A month ago, Reddit user u/Xinfinte shared their frustrations on how a sexualised version of TikTok has ruined their feed.
Other users in the comment section also agreed.
I’m fully aware that some of these videos were created satirically, I can’t help but feel like there’s some truth to them.
After all, TikTok has grown from strength to strength as a marketing tool. Various adult performers such as Gwen Adora, have also used the platform in their marketing plans to build a bigger fanbase.
From “psychologists” giving toxic dating advice, to content creators promoting things like high value dating (where women position themselves only to date men of high networth) and toxic feminism, the platform has been the birthplace of several worrying trends.
According to my Gen Z friends, it’s nothing to worry about, though.
“Of course we don’t believe everything we’re seeing on TikTok. Gen Zers are looking for more authentic online experiences. I’ve seen some of my friends share personal problems with family, their partners, and are more open to discussing sex, too,” says *Judith, 22, a university undergrad.
A local influencer I reached out to — who has more than 25,000 followers on Instagram — shared that appearing available has helped her gain more followers on the platform.
“I get more likes when I post thirst traps,” she revealed.
“A lot of people from Instagram have also started following me on TikTok when they saw I had one. It’s led to me growing followers, which is great for my brand.”
In some ways, I completely understand why my influencer friend does this.
Sex does sell. If owning a pretty face, appearing single, and occasionally posting suggestive photos means she gets more clout and in turn, more sponsorships that pay the bills, then why not?
Perhaps sexualised content is entertaining on TikTok, and maybe that’s what people want to see.
I mean, millennials did pioneer the whole concept of posting thirst traps, right?
Social media marketer and expert, Tramaine Teo, has also noticed that Gen Zers are more adventurous in trying out different platforms and exploring new things on social media.
“They have little to no reservations about posting things in general. They’re not afraid to be looked at or ‘judged’. This is who they are and it’s a ‘take it or leave it’ attitude,” Teo observed.
That said, she added that this didn’t apply to every Gen Zer. “Gen Zers who grew up in a hybrid world of pre and post social media were a little more reserved and calculated.”
With over 14 years of experience in digital marketing, Teo has definitely seen all the ways various age groups have responded to social media trends throughout the years.

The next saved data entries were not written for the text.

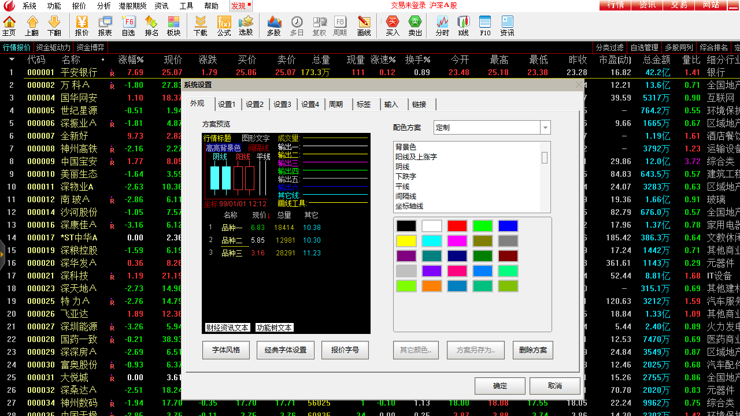Switch to the 设置1 tab
Viewport: 740px width, 416px height.
[x=226, y=105]
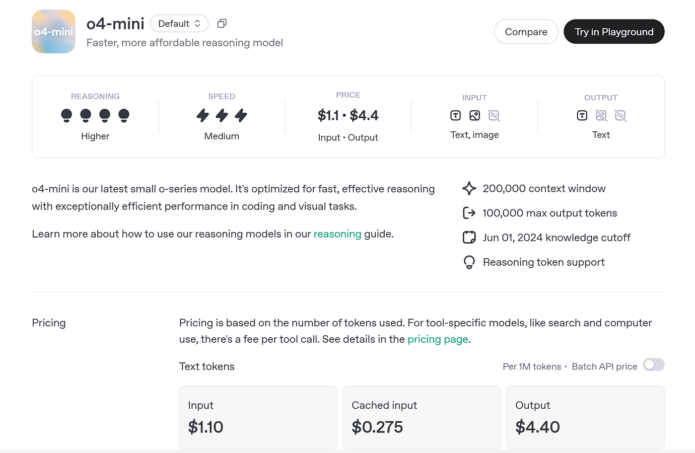Click the disabled image output icon
The height and width of the screenshot is (453, 695).
[x=601, y=116]
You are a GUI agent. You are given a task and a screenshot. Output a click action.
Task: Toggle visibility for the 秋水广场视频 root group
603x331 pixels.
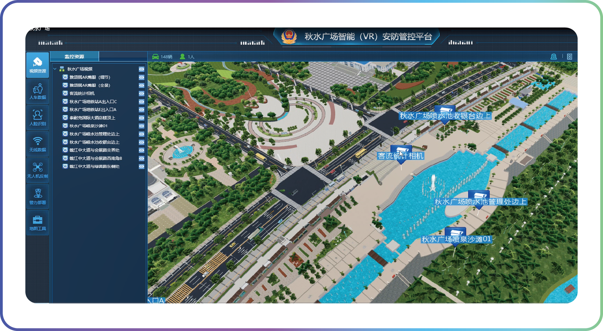point(141,69)
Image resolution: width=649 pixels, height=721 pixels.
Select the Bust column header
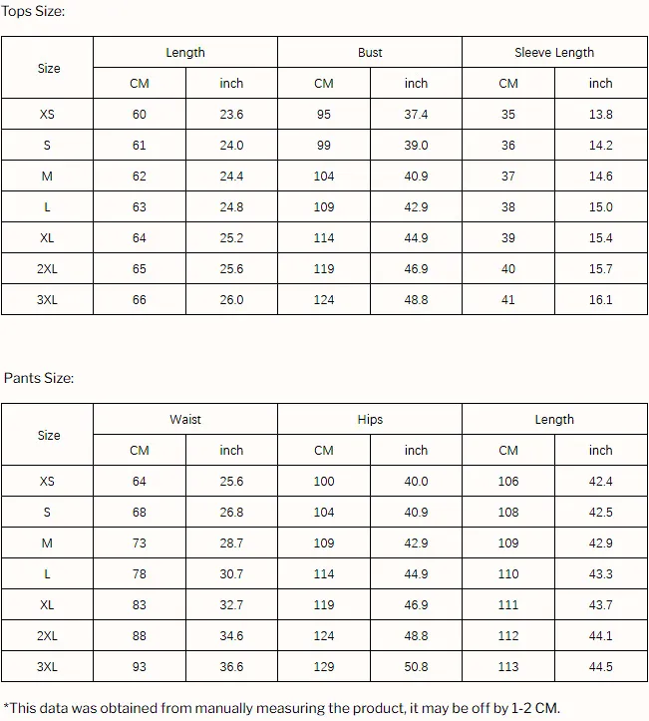(x=370, y=53)
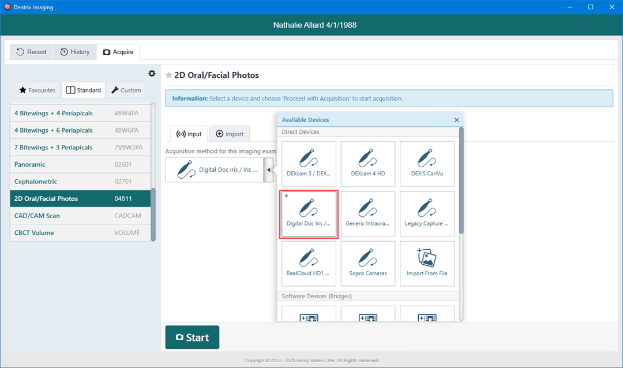Viewport: 623px width, 368px height.
Task: Pick the DEXIS CariVu device
Action: (x=427, y=164)
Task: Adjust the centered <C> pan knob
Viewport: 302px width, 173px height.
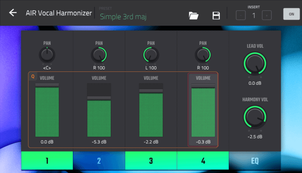Action: (x=47, y=55)

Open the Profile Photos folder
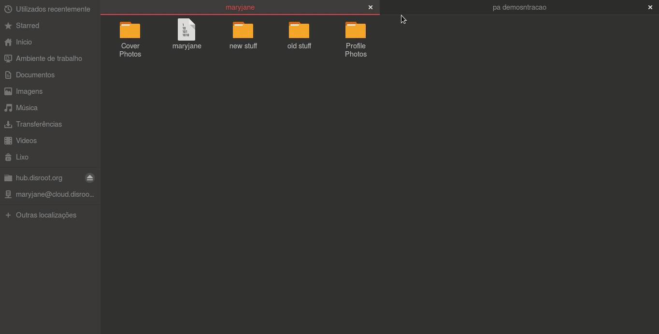click(x=356, y=31)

According to her, while there are different ways that generations have interacted with social media, we might just see a dilution in boundaries between the ages and the trends they take on.
Instead of grouping consumers based on their age, we might just group them based on more objective-driven trends.
“We might begin to group consumers based on what they’re trying to achieve, whether it’s to engage, to entertain or to be entertained versus how old and when they were born,” she explained.